Task requirements:
Examine the entries and show every line in which the word "blue" is found.

^^^^^^^^

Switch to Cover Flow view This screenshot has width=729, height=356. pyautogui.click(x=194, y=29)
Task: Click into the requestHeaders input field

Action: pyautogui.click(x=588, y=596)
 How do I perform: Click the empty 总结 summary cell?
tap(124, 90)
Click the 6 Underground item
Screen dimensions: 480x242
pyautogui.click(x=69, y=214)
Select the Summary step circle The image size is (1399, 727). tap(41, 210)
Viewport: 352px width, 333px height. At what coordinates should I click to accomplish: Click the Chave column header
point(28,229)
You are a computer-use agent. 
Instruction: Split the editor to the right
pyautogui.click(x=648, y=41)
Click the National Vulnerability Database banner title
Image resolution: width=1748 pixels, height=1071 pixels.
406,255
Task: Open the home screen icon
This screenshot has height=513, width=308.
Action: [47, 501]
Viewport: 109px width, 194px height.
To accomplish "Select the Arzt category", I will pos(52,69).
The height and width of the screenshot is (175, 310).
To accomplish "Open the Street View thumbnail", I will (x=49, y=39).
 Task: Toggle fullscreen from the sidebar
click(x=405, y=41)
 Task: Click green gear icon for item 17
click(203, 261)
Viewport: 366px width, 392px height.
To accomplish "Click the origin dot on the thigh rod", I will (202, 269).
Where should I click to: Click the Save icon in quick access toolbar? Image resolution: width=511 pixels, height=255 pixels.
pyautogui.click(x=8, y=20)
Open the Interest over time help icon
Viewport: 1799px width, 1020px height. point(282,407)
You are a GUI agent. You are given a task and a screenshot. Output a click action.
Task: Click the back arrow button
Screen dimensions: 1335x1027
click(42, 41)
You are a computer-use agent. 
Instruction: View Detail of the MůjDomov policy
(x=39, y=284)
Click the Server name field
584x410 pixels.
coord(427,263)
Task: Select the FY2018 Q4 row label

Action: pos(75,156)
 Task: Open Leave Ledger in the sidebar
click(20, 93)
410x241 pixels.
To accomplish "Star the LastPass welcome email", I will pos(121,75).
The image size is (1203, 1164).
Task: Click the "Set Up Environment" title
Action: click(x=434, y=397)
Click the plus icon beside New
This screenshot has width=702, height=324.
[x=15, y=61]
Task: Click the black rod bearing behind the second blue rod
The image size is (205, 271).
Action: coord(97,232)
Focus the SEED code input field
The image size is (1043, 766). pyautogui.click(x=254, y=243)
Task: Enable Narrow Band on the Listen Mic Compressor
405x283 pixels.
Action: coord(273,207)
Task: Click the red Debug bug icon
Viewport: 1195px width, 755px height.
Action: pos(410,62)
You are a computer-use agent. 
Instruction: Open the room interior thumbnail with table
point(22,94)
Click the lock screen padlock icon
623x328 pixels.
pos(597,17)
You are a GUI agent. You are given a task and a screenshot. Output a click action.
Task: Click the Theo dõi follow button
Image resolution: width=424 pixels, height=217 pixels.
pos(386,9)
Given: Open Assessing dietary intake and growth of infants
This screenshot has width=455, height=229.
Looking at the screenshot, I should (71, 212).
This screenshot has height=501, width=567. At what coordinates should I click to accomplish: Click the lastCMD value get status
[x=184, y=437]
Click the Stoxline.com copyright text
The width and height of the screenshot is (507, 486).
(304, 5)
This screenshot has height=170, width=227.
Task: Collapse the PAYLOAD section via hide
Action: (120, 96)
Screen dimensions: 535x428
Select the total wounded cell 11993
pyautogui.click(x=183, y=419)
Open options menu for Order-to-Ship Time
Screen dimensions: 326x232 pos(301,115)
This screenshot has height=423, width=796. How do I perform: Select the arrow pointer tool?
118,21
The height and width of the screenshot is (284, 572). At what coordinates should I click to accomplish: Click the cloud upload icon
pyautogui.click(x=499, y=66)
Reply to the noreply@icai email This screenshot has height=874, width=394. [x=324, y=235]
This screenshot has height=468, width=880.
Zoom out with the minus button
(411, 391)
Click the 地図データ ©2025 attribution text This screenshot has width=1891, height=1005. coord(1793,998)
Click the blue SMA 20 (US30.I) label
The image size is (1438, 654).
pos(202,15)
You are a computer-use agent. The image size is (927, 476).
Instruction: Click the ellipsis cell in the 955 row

^^^^^^^^

Result for this task:
Task: Click the black rod bearing behind the second blue rod
Click the blue SMA 20 (US30.I) label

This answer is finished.